カントリードール作家 安井 智子さん Tomoko Yasui 秋田市山王
http://www8.tok2.com/home/chibittohouse

 布を丸めただけの単純な顔、そして棒のような手足。目や口も絵の具で描いただけの素朴な人形だ。カントリードールとはアメリカの西部開拓時代に家庭でつくられていた手づくり人形のことをいう。家にある古着や端布を利用してつくられたので、まさに手づくりの素朴さとあたたかさがある。
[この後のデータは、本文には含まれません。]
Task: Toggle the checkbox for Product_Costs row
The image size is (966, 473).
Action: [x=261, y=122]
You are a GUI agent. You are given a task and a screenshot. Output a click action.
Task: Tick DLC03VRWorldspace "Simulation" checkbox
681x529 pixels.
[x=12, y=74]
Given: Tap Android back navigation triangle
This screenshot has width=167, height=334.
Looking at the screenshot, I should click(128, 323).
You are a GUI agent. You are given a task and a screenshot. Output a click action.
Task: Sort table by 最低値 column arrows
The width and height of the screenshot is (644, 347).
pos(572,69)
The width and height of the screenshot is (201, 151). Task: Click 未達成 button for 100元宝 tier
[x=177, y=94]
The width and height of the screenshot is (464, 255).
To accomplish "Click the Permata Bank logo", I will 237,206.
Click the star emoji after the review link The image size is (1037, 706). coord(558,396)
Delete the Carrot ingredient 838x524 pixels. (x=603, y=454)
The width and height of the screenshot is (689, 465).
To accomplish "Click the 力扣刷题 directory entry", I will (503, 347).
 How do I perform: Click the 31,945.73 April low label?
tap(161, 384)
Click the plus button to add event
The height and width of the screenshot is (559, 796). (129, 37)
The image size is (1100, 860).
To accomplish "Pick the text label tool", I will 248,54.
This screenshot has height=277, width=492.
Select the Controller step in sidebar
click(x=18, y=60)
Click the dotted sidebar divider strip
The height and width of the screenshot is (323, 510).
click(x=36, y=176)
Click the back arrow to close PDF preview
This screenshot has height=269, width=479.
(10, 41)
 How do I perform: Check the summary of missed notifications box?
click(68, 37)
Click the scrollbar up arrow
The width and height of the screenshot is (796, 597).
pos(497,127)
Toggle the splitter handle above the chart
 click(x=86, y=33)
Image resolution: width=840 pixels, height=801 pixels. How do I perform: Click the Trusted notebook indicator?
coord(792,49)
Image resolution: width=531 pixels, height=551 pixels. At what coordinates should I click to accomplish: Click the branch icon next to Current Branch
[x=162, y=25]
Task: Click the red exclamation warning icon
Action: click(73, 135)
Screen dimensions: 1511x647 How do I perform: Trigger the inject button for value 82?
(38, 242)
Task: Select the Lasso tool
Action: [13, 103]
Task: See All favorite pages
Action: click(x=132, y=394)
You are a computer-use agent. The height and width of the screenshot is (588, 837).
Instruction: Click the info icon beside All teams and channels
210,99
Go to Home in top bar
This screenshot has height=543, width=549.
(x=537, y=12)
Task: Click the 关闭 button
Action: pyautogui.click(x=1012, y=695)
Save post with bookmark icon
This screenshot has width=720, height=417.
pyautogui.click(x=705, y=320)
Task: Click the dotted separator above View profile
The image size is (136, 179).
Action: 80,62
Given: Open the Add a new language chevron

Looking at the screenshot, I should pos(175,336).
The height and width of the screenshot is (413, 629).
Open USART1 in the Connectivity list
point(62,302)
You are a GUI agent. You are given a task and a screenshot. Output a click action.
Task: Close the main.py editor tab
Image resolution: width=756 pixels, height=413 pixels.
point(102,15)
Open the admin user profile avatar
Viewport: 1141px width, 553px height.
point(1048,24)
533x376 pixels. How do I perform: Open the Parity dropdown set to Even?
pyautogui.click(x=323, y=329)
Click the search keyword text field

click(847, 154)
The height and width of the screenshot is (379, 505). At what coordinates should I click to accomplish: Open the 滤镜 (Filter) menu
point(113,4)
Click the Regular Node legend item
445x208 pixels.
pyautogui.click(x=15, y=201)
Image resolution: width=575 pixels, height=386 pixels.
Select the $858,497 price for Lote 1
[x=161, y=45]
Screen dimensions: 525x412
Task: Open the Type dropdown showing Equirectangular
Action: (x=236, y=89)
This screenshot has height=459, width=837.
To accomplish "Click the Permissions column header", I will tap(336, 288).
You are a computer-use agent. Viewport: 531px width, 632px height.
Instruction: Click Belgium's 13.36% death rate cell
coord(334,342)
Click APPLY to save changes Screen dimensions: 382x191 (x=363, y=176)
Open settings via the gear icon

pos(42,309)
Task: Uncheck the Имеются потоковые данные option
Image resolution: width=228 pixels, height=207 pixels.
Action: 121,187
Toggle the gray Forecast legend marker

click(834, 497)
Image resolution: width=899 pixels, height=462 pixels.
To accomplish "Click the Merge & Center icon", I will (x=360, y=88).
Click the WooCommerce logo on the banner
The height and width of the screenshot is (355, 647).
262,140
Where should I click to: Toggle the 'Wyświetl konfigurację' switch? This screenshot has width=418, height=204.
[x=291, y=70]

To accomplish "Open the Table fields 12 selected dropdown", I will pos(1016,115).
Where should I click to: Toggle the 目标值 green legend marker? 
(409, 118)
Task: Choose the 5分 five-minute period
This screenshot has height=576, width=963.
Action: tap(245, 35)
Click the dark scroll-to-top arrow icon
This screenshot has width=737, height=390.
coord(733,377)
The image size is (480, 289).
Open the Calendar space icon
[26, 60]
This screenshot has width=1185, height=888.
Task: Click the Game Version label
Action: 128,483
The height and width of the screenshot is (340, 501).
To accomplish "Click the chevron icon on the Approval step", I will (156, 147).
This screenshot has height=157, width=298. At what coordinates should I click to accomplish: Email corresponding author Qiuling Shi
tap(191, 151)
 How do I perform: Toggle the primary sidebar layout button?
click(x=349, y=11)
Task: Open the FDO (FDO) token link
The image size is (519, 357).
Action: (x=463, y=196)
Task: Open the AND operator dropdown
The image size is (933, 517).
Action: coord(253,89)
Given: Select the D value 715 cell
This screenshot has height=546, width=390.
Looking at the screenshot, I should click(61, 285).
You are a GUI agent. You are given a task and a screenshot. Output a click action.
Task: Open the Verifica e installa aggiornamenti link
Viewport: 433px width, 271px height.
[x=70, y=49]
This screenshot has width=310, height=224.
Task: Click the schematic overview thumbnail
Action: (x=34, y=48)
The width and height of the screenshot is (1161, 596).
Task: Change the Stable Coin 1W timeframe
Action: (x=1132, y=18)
手垢で汚れてボロボロになっても「私の人形」はどんな新品人形より可愛い。

母親が子供につくる人形

 安井さんがカントリードールをつくるようになったのは七年前のこと。もともと子供たちの服をつくっていたところ、雑誌でカントリードールの写真を見て「ドールなら、成長とともに変わる子供服と違い、ずっと着ていてくれると思った」という。手縫いの雰囲気が身上なので、細かな裾縫いも必要ない。子供時代から針を持っていた安井さんは、今も洋裁が大得意だ。開拓時代の母親たちがそうしたように型紙も使わず、目分量で顔と手足の布を切っていく。

布をわざと古く見せる

 袋状に縫ったら水洗いして布の糊を落とし、コーヒーや紅茶に浸して、少し古ぼけた風合いをつける。パンヤを詰めて胴体をつなげて、手づくりした服を着せ、毛糸の髪をつけて最後に顔を描く。ポイントはいかに古ぼけた感じを出すかということ。コーヒーや紅茶で煮だした後でシワくちゃに揉んだり、端をギザギザに切って、素朴な手づくり感を出す。
 「知らない人には、こんな中古の人形なんてと言われますが、使い古した感じがいいんです」それが私流のカントリードールなのだという。

ドールのホームページを開設

 これまでにつくったカントリードールはすでに250体を超えるが、その中でも安井さんの最近のお気に入りは「クロンボちゃん」である。まっ黒い顔にトールペイントで描かれた丸いくりくりした目が可愛い。アンとアンディ風につくっているつもりだが、どこか崩してオリジナルなものにしてしまう。つくった人形たちはみんな「もらわれて」いってしまったが、たまに「娘が毎日抱いて寝ている」と聞かされることもあり、そんな時はとてもうれしいという。
 今年の夏にはホームページ「chibitto house」を開設。全国からアクセスがあり、注文も舞い込んでいる。開拓時代の子供の夢を育んできたカントリードールは、その素朴さで現代の人々にも愛されているようだ。